Biotensegrity: The geometry of Anatomy
This is something I’m very interested in, its the study of tensional integrity (Buckminster Fuller) in biology. From an aesthetics point of view it would probably fit in the field of dynamics – but I’m coming from the standpoint of evolutionary kinematic constraints. Essentially that the notion of our evolutionary movement can only conceivably end up in our current form. Our wrists, shoulders, hips, spine etc can only work they way they work, because its the only way they can.
Now I’m not including ideas such as being double jointed etc, but from a general standpoint I find the ideas found in biotensegrity a sort of bridging of the mathematical models we create in rigging and real world biology. We both end up with the same results – e.g. the spine in a tensegrity model and a mathematical one have the same limits, rotation spaces and constraints.
It is said that mathematics is a poor man’s representation of nature – but the fact that it can represent it with enough detail as being real its pretty exciting to me. Tensegrity i find is a beautiful connection between nature and maths.
thanks a bunch!
meril, and 
Maulik are discussing. 
Phil Earnhardt 12:45 pm on October 3, 2009 Permalink |
That’s a beautiful little piece, Charles.
The word “biotensegrity” was coined by Dr. Stephen Levin (biotensegrity.com). The field includes tensegrity on a cellular level (pioneered by Ingber) and on a musculoskeletal level (pioneered by Levin). Tom Flemons, author of the piece you reference on intensiondesigns.com, collaborates with Levin on his model-making.
The implications of a moving tensegrity are very different from the stationary sculptures of Snelson. Levin notes that the non-hookean (nonlinear) stress/strain response of tensegrity is critical for nature because it’s far more efficient. Virtually all of today’s robots use a “levers and hinges” model for their movement; such designs will be eternally constrained in their mechanical efficiency. Roboticists are starting to mimic nature’s loosely-coupled structures; robots will eventually be able to “go with the flow”.

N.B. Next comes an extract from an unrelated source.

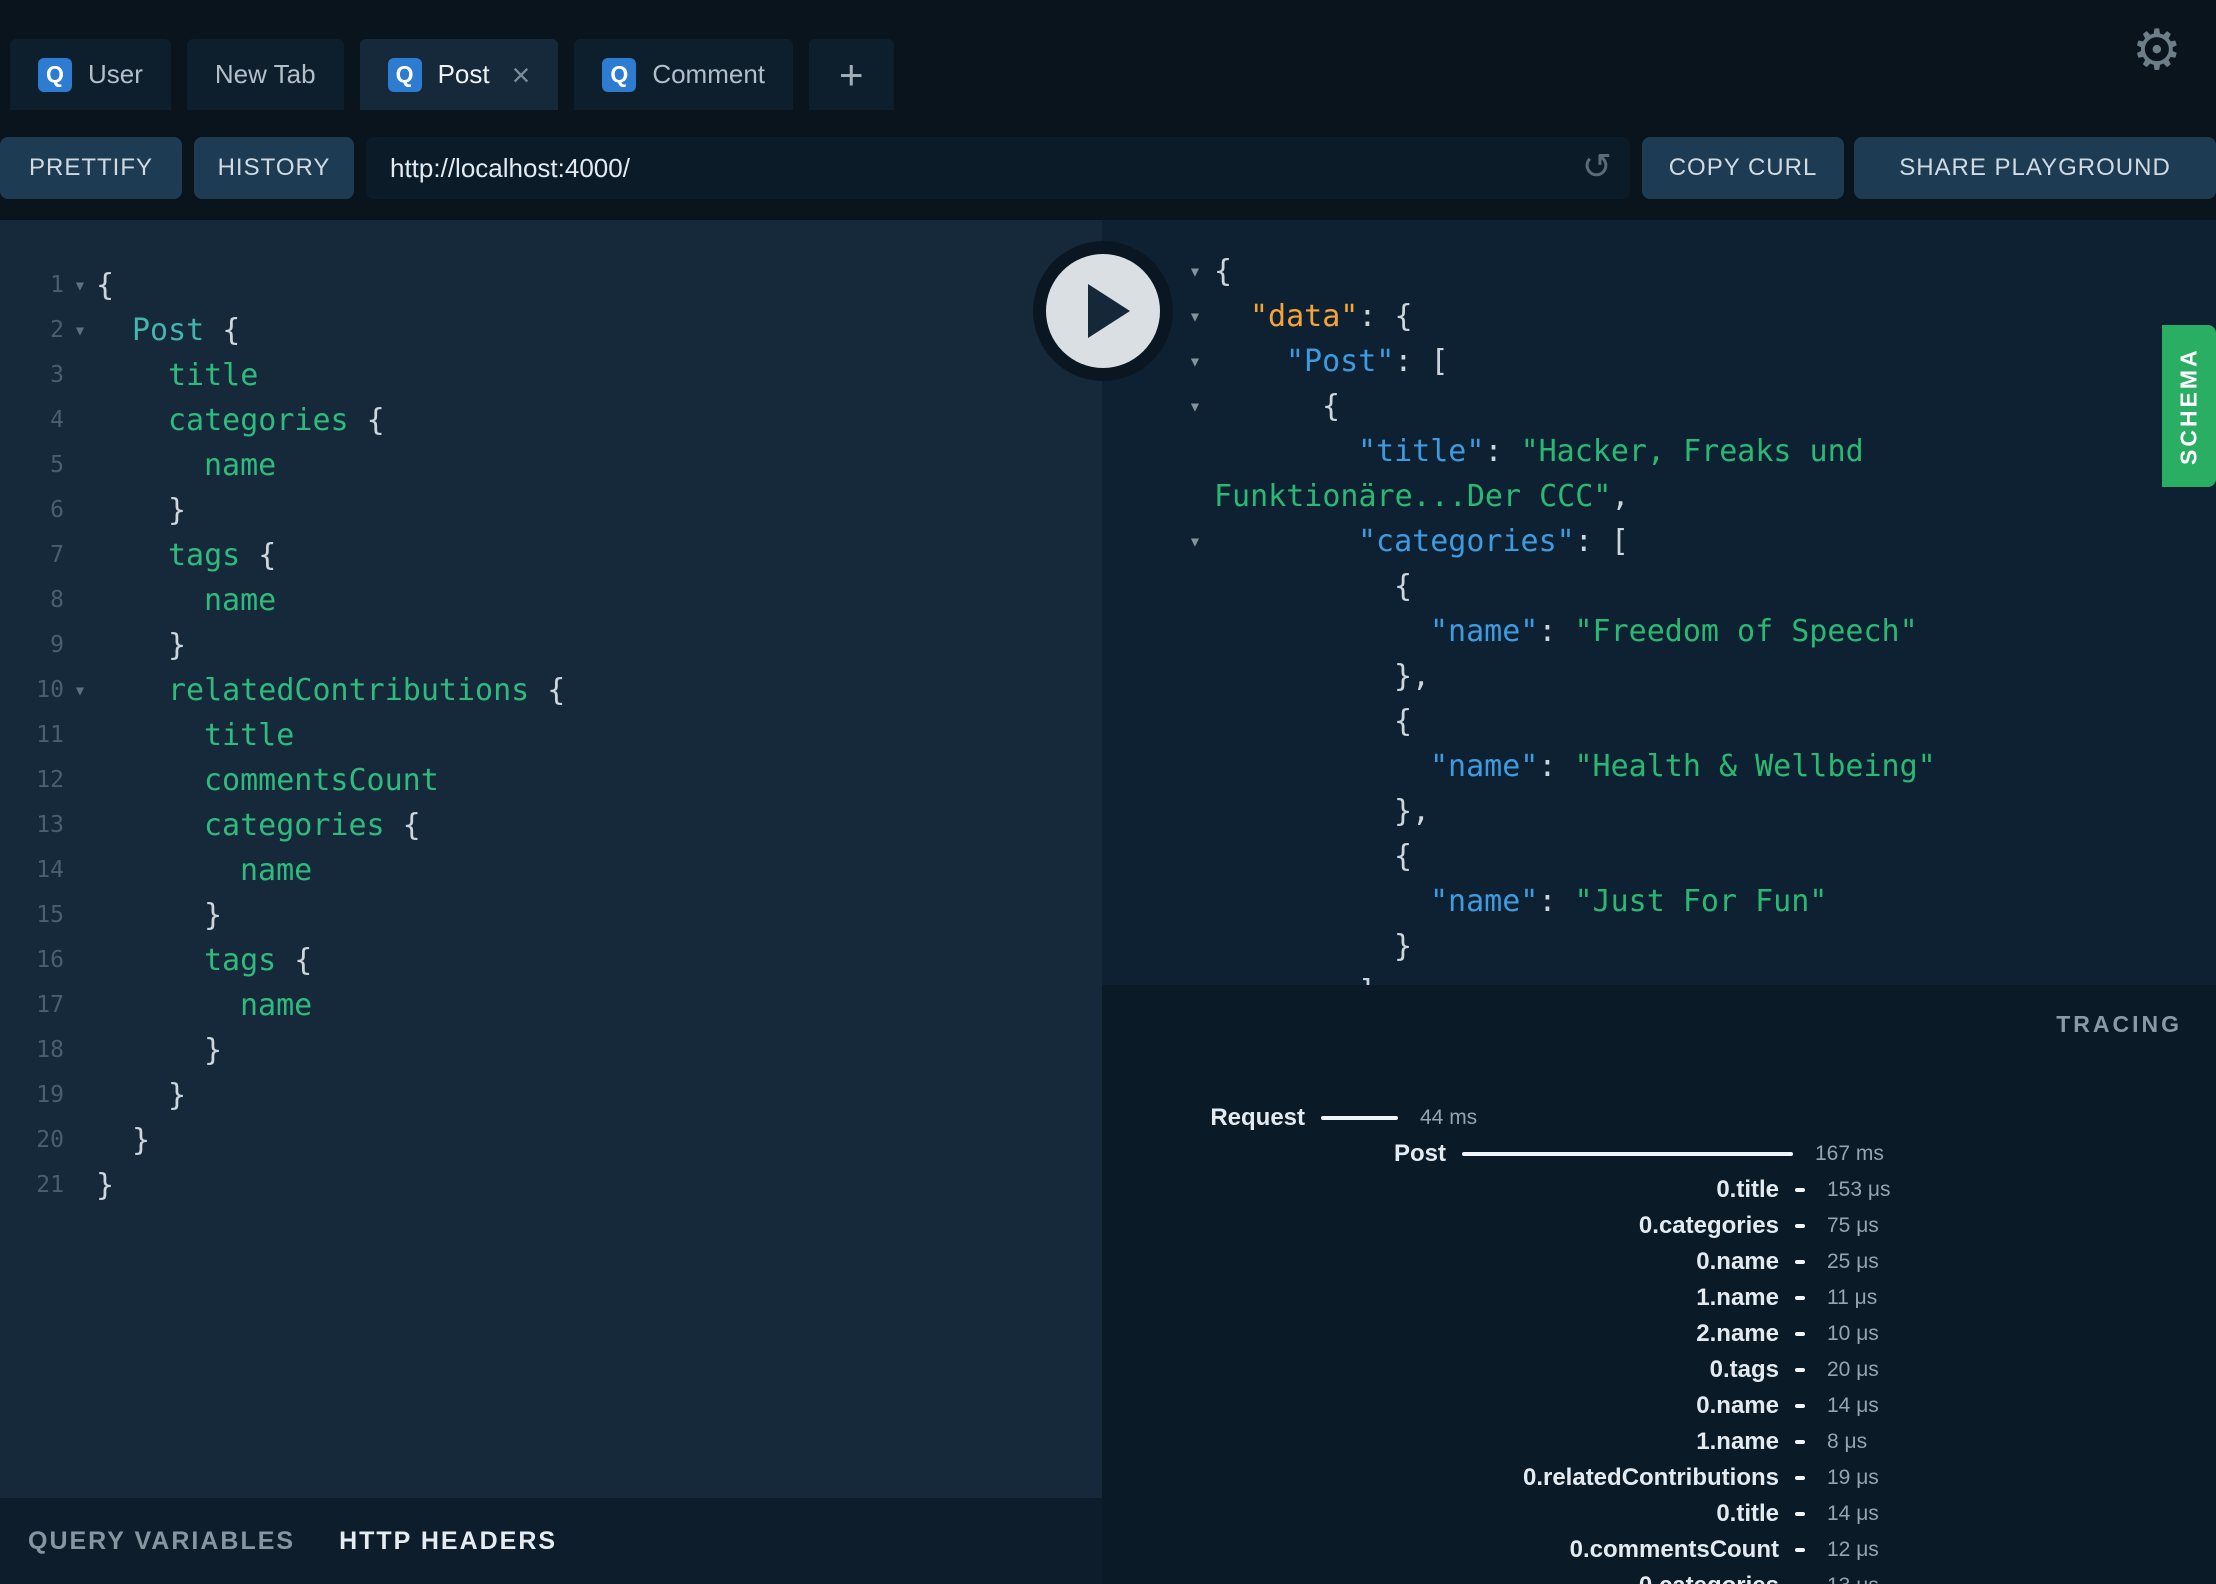 Image resolution: width=2216 pixels, height=1584 pixels. I want to click on tab-post: Q Post ×, so click(459, 74).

The question I’ve seen nobody ask: when did nature first learn to use tensegrity for the gross structure of its creatures? As you note, the myriad advantages of tensegrity make it the clear choice for life. But these floating structures are a huge evolutionary leap from a stack of cells. My guess is that the Cambrian explosion is rooted in that exact leap, but I have no qualification to do anything but wildly speculate about that.
One other piece of the puzzle is fascial tissue, the third fractal/pervasive network in our body. Thomas Myers has thought about this extensively; his paper “Spatial Medicine” should be quite inspiring. The Rolfers know fascial tissue better than anyone; it’s no surprise that Myers studied under Ida Rolf. His book “Anatomy Trains” is a fantastic text: a tensegrity-oriented mapping of the long lines of tension in our musculoskeletal network.
I found your post through Achim Luhn (@xozzox on twitter).
Charles 4:26 pm on October 3, 2009 Permalink |
Thanks Phil, That was a great reply
I’ve only just started looking into tensegrity and its remarkable how it just seems to fit the models we build pretty correctly – they idea that nature evolved to use non-linear tension is amazing. And the fact that this tension model produces the same mathematical results, the same limits that mathematical models produce is incredible.
I’ts as if these are the ground rules of nature, in every part from the cellular level all the way up to muscles, bones and tissue level.
I will take a look a look at the paper you mentioned and the book.